SELECTED TEXT |
▼
I have notes in my caveman computer (notebook) to transcribe to the WIP. I think chapter 17 is just about done, but for the transcription.
So, I told my mother that I email my WIP to myself and to Sherry (and Angie). Her first comment? "I wanna read it, too." Me: "It's not finished yet." Mom: "That's okay. I just wanna read it." Me: "It's the first draft. It has that first draft suckiness going on." Mom: "That's okay. I just wanna read it." Me: "Mom, there are continuity issues, because I write by the seat of my pants, not by outline." Mom: "That's okay. I just wanna read it." Me: "But, it's not done yet. Sherry had to stop reading because I wasn't writing it fast enough to suit her. She wants to know how the intrigue plays out and is solved." Mom; "That's okay. I just wanna read it." Me: "I don't even think I ended what I sent on a full chapter, so it ends, mid chapter at this point." Mom: "That's okay. I just wanna read it."
Noticing a trend there?
Gotta love Mom. She's the only woman on the planet predisposed to love everything you do. (Grandma's are like that, too, if you're lucky enough to still have your Grandmas.)
▲
WHAT TO WORK ON |
- 1) In the post about a mother who wants to read an unfinished draft, why did Sherry stop reading?
- 2) Return the wording of the post about a mother who wants to read an unfinished draft, from "So, I told my" up to and including "a trend there?", with no changes.
- 3) Take the post about a mother who wants to read an unfinished draft further, starting after its final sentence.

LISTED RECORDS |
▼
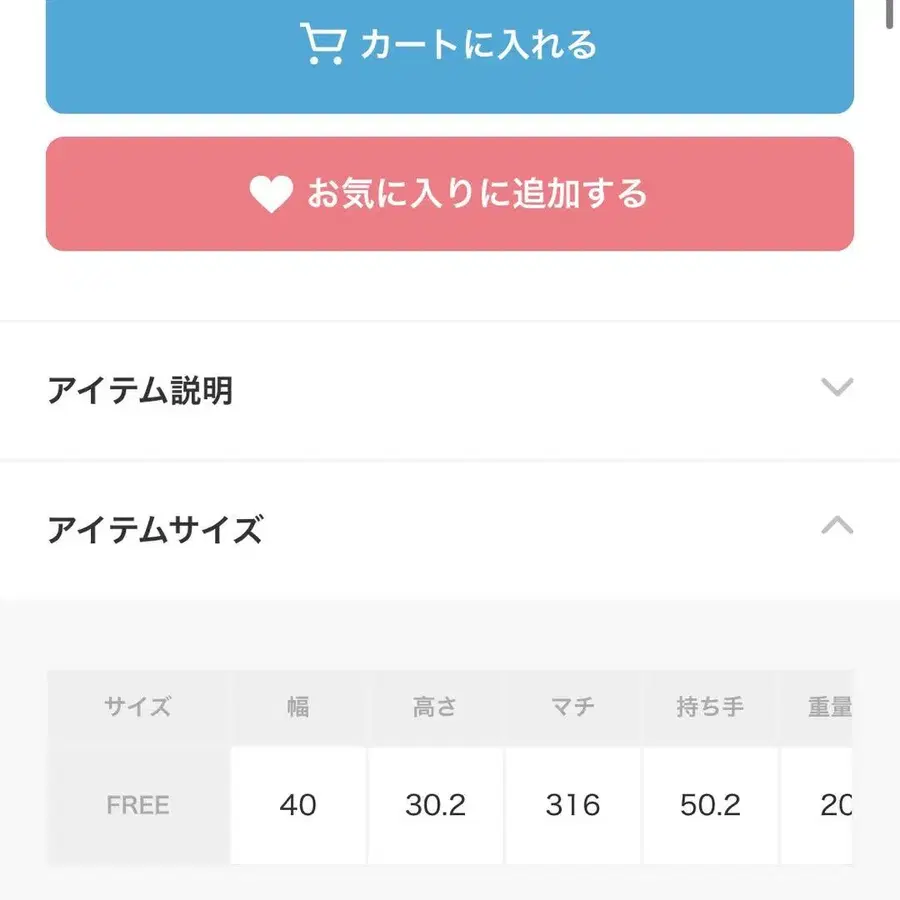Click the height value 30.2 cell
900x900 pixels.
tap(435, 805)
▲
▼
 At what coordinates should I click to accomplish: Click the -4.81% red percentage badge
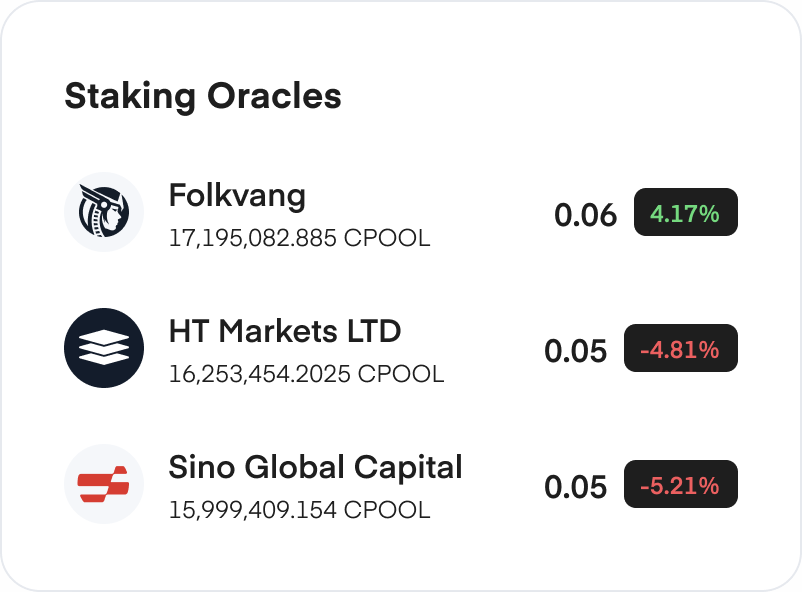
▲
TASK-BY-TASK OUTPUTS |
- 1) The writer wasn't writing it fast enough to suit her.

- 2)
So, I told my mother that I email my WIP to myself and to Sherry (and Angie). Her first comment? "I wanna read it, too." Me: "It's not finished yet." Mom: "That's okay. I just wanna read it." Me: "It's the first draft. It has that first draft suckiness going on." Mom: "That's okay. I just wanna read it." Me: "Mom, there are continuity issues, because I write by the seat of my pants, not by outline." Mom: "That's okay. I just wanna read it." Me: "But, it's not done yet. Sherry had to stop reading because I wasn't writing it fast enough to suit her. She wants to know how the intrigue plays out and is solved." Mom; "That's okay. I just wanna read it." Me: "I don't even think I ended what I sent on a full chapter, so it ends, mid chapter at this point." Mom: "That's okay. I just wanna read it."
Noticing a trend there?

- 3)
So, the real trick will be to take the rough, first draft---which oddly, at this moment, seems to be one of my prettier first drafts, all things considered, and turn it into something I honestly feel is worth my mother's (and an editor's) time to read. But right now, it's just FUN to get the bones of the story down. Fun with a capital FUN and I can't wait to get back to it. Hopefully, this evening, after a day filled with kids, activities and picking up one dog from the Doggie Beauty Salon (because her hair is too long---HAIR, not fur, she's a Shih Tzu, and it's just waaaaaaay too hot to deal with all that hair)...and the grocery store (maybe, we'll see)...and the laundry...and some housework...AND, AND, AND. Those 'ands' just don't ever end.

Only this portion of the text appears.